Marfan syndrome is an autosomal dominant inherited disorder of the connective tissue. The lifespan of patients with the disorder is shortened, with most mortality resulting from cardiovascular disease. Recently, treatment has been more aggressive, including surgery for aortic and mitral regurgitation, aortic aneurysm and aortic dissection. Beta-adrenergic receptor antagonists can also delay aortic widening. Silverman and associates assessed the impact of such treatment on survival rates.

Records were reviewed for 417 patients with a definite diagnosis of Marfan syndrome who were seen at a variety of medical centers after 1970. Diagnosis was made by the presence of typical musculoskeletal, cardiovascular and ocular system evidence, as defined in the Berlin nosology.

By the time of the study, 47 deaths had occurred; cause of death was known for 42 (89 percent) of the patients. The mean age at death was 41 years. This age is significantly higher than the mean age at death reported in a 1972 retrospective study (32 years). One hundred twelve patients had at least one cardiovascular operation, and 191 patients were known to have received beta-adrenergic receptor blocking agents.

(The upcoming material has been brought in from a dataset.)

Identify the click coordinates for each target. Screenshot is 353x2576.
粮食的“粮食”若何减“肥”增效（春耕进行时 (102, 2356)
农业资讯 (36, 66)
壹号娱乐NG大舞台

The authors conclude that the median survival for patients with Marfan syndrome has increased significantly since the early 1970s. Although the historical increase in mean life expectancy is a contributing factor, death rates from an forms of cardiovascular disease have declined significantly. Survival after cardiovascular surgery is prolonged, and an operative procedure should be recommended in patients with marked aortic enlargement or progressive valvular regurgitation resulting in diminished left ventricular function. These data also imply that the use of beta blockers decreases the rate of aortic dilatation and is beneficial. (Journal of Cardiology, January 15,1995, vol. 75, p. 157.)